> _Set problem a_
Sum up the blog post below in two sentences.

> _Page_
A Simpler Time
Posted: Friday, March 05, 2010
by Sydney Spence
Remembering the days I would play outside past sunset, without a care in the world, fill my daydreams now. How ironic that being a grown up would fill my daydreams then, when I had no idea what adulthood meant. But there were things that made me appreciate the simple life I had. The pink and orange hues of the sunset would always mesmerize me after a long and fulfilling day of adventure outside, and hours seemed to last forever when my hands were elbow deep in dirt that I had dug up from the ground to make dirt castles. They weren't sand castles as I was nowhere near sand or ocean. That's a funny thought. I wouldn't touch sand until my 33 rd birthday, but that's another day I will reminisce on as I grow older.
Back in the day I would have the freedom of riding almost anywhere I wanted. It was my first bike ever, purple and fast, and it rode me to many an adventure. Flying down the dusty dirt roads to get home in time for dinner was like flying in the wind to my child-like mind. Each evening I went home I knew I would just be itching to get back out the next day when I would again be able to use my imagination for another day of adventure. Those were the days when playing hide and seek with the neighborhood kids was more entertaining than sitting in front of the TV. Even now it would be more pleasurable than sitting in front of my computer all day. But, alas, technology has won the human fight for convenient lives.

> _Excerpted records_

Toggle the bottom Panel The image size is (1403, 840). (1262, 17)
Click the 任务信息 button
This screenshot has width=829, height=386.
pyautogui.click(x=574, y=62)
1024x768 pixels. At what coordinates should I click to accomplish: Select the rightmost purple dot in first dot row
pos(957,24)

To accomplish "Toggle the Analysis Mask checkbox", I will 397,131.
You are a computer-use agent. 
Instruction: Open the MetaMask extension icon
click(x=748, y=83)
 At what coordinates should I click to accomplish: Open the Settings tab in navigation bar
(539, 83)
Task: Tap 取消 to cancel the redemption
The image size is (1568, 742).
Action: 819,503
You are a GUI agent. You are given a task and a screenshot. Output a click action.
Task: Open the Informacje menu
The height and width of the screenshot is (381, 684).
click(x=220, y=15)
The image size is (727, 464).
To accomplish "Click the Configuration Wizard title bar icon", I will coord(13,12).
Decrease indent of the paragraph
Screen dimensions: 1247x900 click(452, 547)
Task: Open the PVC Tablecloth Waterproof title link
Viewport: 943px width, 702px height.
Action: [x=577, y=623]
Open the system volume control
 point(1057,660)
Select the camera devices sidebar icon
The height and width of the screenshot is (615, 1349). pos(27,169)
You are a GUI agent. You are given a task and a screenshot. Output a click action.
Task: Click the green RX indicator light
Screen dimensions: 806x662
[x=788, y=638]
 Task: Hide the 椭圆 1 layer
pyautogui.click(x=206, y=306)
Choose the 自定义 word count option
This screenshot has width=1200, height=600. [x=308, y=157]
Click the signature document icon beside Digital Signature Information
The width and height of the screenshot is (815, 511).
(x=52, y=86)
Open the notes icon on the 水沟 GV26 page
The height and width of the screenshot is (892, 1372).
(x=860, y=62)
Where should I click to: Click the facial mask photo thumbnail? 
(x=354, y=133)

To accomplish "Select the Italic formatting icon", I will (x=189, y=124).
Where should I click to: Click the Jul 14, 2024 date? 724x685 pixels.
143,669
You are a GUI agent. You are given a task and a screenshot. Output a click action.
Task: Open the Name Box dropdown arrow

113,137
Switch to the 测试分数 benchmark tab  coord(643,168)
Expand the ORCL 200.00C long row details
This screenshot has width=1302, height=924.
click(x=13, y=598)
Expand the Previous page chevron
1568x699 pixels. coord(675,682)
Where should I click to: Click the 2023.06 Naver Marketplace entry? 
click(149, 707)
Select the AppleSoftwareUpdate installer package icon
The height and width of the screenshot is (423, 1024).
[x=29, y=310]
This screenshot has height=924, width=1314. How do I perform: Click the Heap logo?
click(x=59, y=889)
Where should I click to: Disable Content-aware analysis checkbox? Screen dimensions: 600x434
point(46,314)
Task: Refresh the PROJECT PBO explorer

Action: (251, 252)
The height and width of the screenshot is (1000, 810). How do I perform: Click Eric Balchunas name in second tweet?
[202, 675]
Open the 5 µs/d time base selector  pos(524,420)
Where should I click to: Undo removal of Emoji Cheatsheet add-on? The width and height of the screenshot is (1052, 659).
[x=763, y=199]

> _Set problem b_
Tally the lines of the entries above that contain the string "dimensions", treating case as significant, and give only the number.

> _Answer a_
The writer remembers childhood days of playing outside past sunset, digging in the dirt to build dirt castles, and riding a first bike, purple and fast, down dusty dirt roads. Those days, when hide and seek with the neighborhood kids beat sitting in front of the TV, now fill the writer's daydreams, though technology has won the human fight for convenient lives.

> _Answer b_
3